I should have written my reaction to Reverend Wright on Friday night. But it was a very revealing hour; the finer points of what seemed like a few hours in content are still fermenting in my young mind.
He appeared across the table from a person I revere as a balanced and talented interviewer on the Bill Moyers Journal (PBS). Luckily for those of you who were occupied, the complete interview is viewable by the grace of a
Holy Tube [1].
Everyone knows the preface to the interview. Having been swiftboated, this American veteran has been devoured by a ravenous corporately-owned media. That's my opinion. Here's Reverend Wright's perception:
“It’s to paint me as something: ‘Something’s wrong with me. There’s nothing wrong with this country . . . for its policies. We’re perfect. Our hands are free. Our hands have no blood on them.’ That’s not a failure to communicate. The message that is being communicated by the soundbites is exactly what those pushing those soundbites want to communicate.”
The other topic I think Wright aptly moved to discuss was the history of Martin Luther King, Jr. He didn't simple make references to him or establish a petty ethos among the black community. He drew, what I feel, was a larger link. A link between the current specificity of our news media in reporting the soundbites of Church sermons in 2008 to the underreported issues that MLK brought to the fold in the late 1960s. The War. The Vietnam fucking war, which he was morally and logically inclined to call the "tragic war."
Polls reveal that almost fifteen million Americans explicitly oppose the war in Vietnam. Additional millions cannot bring themselves around to support it. And even those millions who do support the war [are] half-hearted, confused, and doubt-ridden. This reveals that millions have chosen to move beyond the prophesying of smooth patriotism, to the high grounds of firm dissent, based upon the mandates of conscience and the reading of history. Now, of course, one of the difficulties in speaking out today grows the fact that there are those who are seeking to equate dissent with disloyalty. It's a dark day in our nation when high-level authorities will seek to use every method to silence dissent. But something is happening, and people are not going to be silenced. The truth must be told, and I say that those who are seeking to make it appear that anyone who opposes the war in Vietnam is a fool or a traitor or an enemy of our soldiers is a person that has taken a stand against the best in our tradition.
This is likened to
the writing of David James Duncan [2]'s
Citizen Dissent.
ANOTHER EXAMPLE of how the New America forces literature into a dissident position is Bush's presumption (stated in the National Security Strategy, page 5) that it is the New America's "clear responsibility to history" to "rid the world of evil." As a lifelong student of the world's wisdom literature, it is my duty to inform students that "ridding the world of evil" is a goal very different from any recommended by Jesus, Buddha, or Muhammad, though not so different from some recommended by the Josephs Stalin and McCarthy and by Mao Tse Tung.

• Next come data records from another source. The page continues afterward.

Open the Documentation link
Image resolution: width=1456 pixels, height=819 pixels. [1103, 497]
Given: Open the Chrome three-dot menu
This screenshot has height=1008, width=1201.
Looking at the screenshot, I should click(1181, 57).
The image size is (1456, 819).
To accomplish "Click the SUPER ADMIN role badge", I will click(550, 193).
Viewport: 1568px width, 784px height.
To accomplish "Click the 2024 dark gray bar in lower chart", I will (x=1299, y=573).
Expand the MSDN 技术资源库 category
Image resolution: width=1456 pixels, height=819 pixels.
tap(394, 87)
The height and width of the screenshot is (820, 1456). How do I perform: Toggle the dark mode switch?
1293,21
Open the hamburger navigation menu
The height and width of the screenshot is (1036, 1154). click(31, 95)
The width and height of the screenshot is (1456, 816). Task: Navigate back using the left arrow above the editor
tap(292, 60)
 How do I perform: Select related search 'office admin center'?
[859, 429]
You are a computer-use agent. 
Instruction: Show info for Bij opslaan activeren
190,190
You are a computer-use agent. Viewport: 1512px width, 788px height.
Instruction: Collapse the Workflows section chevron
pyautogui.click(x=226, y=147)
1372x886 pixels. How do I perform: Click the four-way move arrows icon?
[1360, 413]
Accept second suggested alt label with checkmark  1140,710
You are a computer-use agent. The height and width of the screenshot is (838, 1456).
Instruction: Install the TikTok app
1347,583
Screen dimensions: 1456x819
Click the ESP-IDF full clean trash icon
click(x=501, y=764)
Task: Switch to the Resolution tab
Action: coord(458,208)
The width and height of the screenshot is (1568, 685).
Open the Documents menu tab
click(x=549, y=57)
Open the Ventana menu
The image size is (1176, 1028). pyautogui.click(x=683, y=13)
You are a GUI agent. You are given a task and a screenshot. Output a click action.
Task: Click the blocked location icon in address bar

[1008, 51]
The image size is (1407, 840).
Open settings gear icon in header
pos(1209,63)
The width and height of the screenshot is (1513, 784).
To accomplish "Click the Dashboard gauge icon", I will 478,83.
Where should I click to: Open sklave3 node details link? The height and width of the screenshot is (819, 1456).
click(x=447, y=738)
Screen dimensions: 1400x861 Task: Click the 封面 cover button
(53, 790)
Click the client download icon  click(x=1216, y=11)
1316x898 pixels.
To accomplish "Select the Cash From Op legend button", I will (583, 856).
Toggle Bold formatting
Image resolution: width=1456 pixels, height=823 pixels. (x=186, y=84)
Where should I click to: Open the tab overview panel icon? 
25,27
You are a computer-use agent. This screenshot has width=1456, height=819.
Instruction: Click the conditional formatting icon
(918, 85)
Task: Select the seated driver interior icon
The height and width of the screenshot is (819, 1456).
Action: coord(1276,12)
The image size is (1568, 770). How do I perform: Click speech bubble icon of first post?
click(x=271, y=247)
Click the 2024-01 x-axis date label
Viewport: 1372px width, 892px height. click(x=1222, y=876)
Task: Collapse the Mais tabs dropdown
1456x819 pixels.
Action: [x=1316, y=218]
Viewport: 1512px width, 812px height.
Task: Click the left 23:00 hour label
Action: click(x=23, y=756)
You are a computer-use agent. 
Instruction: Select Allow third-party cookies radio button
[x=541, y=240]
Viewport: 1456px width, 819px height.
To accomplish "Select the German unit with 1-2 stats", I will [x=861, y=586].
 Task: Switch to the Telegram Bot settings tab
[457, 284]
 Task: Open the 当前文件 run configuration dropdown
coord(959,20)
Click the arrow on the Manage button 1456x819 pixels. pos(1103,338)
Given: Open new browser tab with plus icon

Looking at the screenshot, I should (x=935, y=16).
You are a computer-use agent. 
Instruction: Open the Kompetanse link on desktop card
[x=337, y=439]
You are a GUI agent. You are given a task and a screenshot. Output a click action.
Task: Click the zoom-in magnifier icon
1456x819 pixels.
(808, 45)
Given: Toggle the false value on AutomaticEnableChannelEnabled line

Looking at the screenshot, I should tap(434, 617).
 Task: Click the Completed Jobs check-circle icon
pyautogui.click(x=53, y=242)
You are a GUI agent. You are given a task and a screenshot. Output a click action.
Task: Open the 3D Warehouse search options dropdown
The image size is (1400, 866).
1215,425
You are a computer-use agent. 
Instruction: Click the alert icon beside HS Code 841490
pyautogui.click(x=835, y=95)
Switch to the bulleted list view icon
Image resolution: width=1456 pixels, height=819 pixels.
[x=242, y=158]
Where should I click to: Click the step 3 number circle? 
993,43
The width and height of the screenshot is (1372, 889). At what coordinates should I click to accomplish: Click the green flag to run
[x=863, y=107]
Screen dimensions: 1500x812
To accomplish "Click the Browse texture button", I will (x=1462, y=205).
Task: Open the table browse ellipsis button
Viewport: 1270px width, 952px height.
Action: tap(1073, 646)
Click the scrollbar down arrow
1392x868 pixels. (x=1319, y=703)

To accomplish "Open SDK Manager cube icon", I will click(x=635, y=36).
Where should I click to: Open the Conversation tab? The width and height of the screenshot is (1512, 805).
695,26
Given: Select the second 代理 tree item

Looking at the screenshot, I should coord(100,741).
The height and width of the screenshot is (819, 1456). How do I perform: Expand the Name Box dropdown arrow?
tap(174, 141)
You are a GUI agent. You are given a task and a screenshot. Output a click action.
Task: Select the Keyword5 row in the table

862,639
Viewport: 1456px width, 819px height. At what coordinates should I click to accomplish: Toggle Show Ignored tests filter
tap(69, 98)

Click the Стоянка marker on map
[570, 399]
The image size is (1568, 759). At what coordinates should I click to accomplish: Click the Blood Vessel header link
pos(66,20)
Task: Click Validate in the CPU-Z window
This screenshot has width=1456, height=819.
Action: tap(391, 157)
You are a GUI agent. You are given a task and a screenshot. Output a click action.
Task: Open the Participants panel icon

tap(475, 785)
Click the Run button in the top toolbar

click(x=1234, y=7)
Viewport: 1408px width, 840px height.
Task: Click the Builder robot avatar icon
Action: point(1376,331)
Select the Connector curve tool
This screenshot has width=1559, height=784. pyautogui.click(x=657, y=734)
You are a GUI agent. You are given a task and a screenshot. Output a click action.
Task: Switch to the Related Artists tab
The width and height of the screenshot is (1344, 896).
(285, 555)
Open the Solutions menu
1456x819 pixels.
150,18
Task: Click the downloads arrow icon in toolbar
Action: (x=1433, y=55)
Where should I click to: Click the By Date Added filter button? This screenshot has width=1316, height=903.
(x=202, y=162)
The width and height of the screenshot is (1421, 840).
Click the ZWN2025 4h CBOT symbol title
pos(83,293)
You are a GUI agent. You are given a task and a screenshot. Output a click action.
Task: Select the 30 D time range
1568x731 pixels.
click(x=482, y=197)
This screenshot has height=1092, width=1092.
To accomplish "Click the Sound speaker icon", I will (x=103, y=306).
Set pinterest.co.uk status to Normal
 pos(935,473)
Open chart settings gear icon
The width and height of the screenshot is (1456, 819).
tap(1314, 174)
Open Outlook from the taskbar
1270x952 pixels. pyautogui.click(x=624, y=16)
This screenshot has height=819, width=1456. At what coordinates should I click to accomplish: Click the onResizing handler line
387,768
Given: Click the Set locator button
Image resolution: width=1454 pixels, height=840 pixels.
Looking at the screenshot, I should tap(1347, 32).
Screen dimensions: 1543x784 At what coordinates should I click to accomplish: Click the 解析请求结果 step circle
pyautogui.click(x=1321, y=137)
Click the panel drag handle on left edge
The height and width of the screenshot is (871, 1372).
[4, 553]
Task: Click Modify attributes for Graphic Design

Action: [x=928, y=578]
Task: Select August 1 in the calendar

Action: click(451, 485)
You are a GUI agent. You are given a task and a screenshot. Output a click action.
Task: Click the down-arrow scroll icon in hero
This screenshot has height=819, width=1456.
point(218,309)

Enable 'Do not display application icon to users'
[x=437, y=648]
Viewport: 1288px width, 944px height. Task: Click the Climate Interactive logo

And so we see the very rich culture of American dissent fly to the nest of a fledgling democracy. We see Reverend Wright's comments in a greater, more compassionate context. We see the inextricable link between a war in Vietnam (and a war in Iraq or any war for that matter) as a war against standard of living.
As Martin Luther King, Jr. commented himself, "...you may not know it, my friends, but it is estimated that we spend $500,000 to kill each enemy soldier, while we spend only fifty-three dollars for each person classified as poor, and much of that fifty-three dollars goes for salaries to people that are not poor. So I was increasingly compelled to see the war as an enemy of the poor, and attack it as such."
I must admit I didn't know, before this media eruption about Wright, of the overwhelming dissent King had extended to this war. I think part of our mission as a society is educating people on the history of a culture. And I submit to you that is exactly what Reverend Wright has done. That's what he's already accomplished with the help of Senator Barrack Obama. What potential he can achieve in his presidency I can only dream. Shux.